THE EXERCISE:
Identify every line of the records below that contains the word "Instruction", and copy each one in full. Matching is case-sensitive.

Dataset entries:
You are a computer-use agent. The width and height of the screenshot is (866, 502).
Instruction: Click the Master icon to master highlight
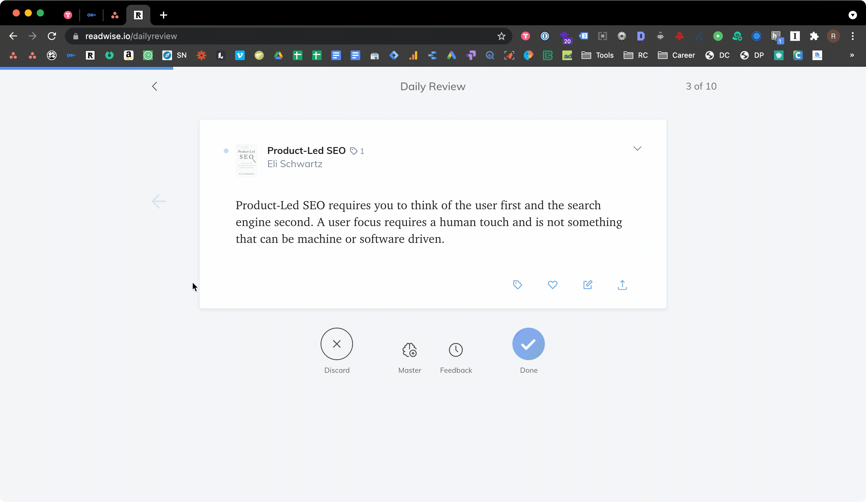tap(409, 349)
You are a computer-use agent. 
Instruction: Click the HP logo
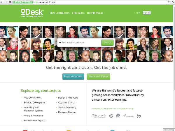tap(111, 116)
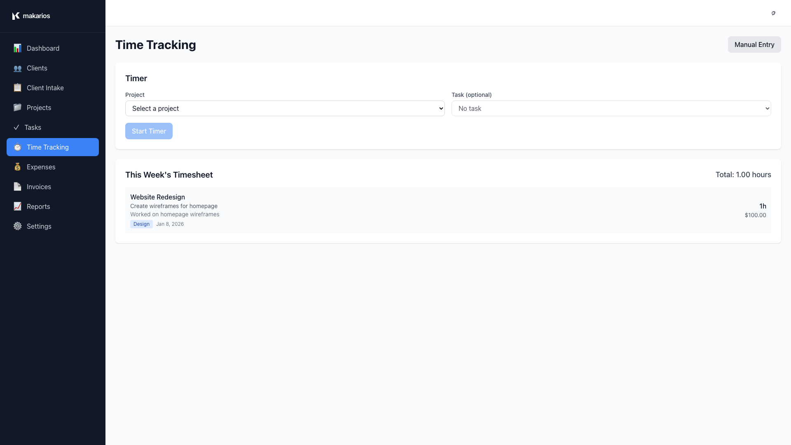Click the makarios logo
This screenshot has width=791, height=445.
(x=31, y=16)
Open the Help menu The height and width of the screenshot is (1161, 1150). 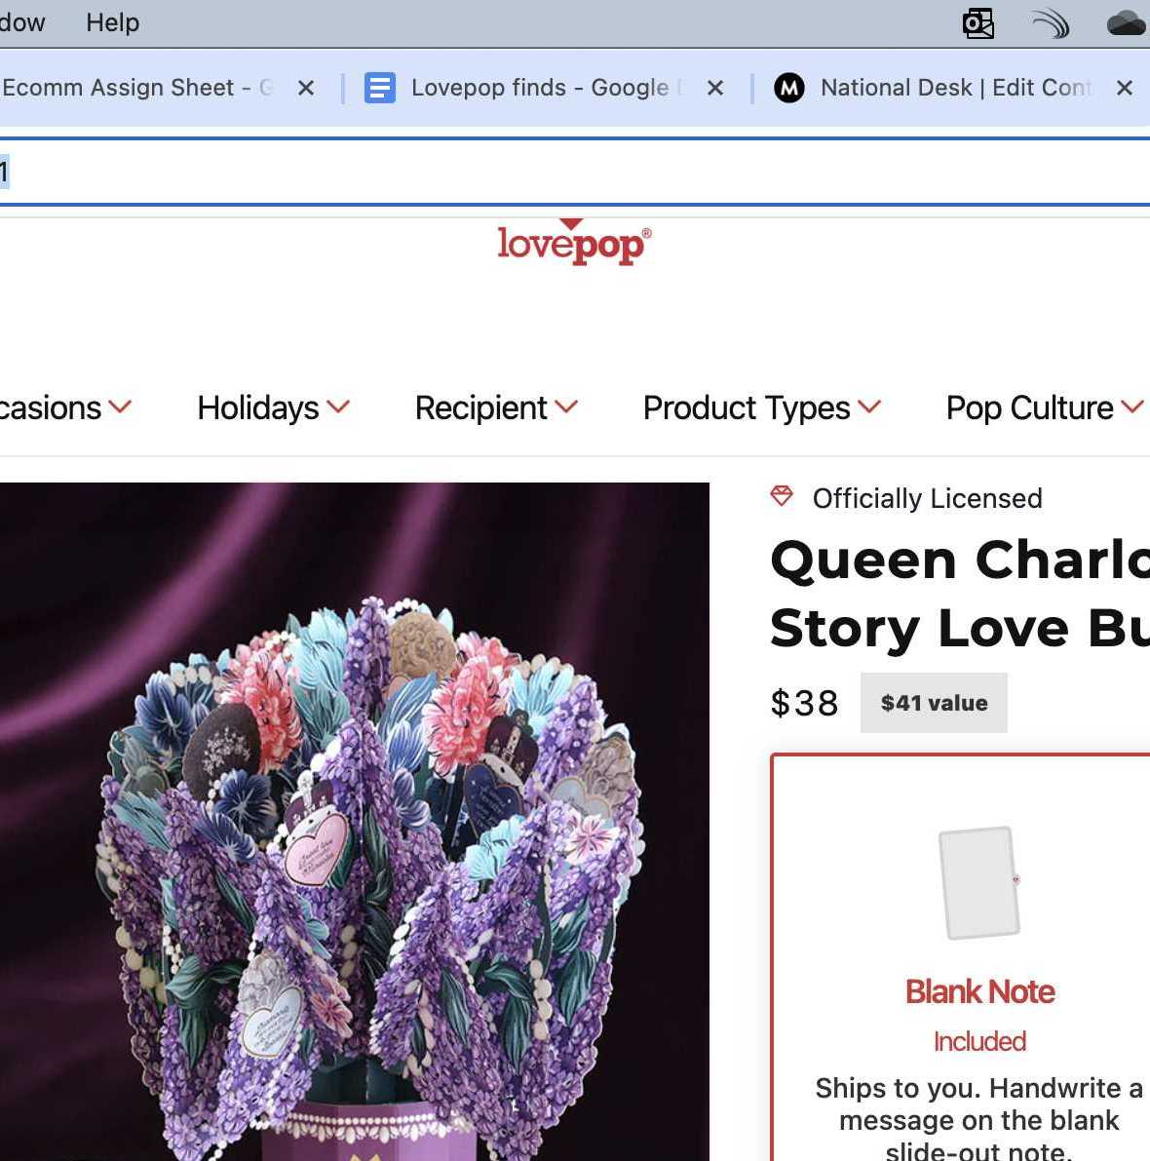[112, 23]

RIGHT ANSWER:
Instruction: Click the Master icon to master highlight
Instruction: Click the HP logo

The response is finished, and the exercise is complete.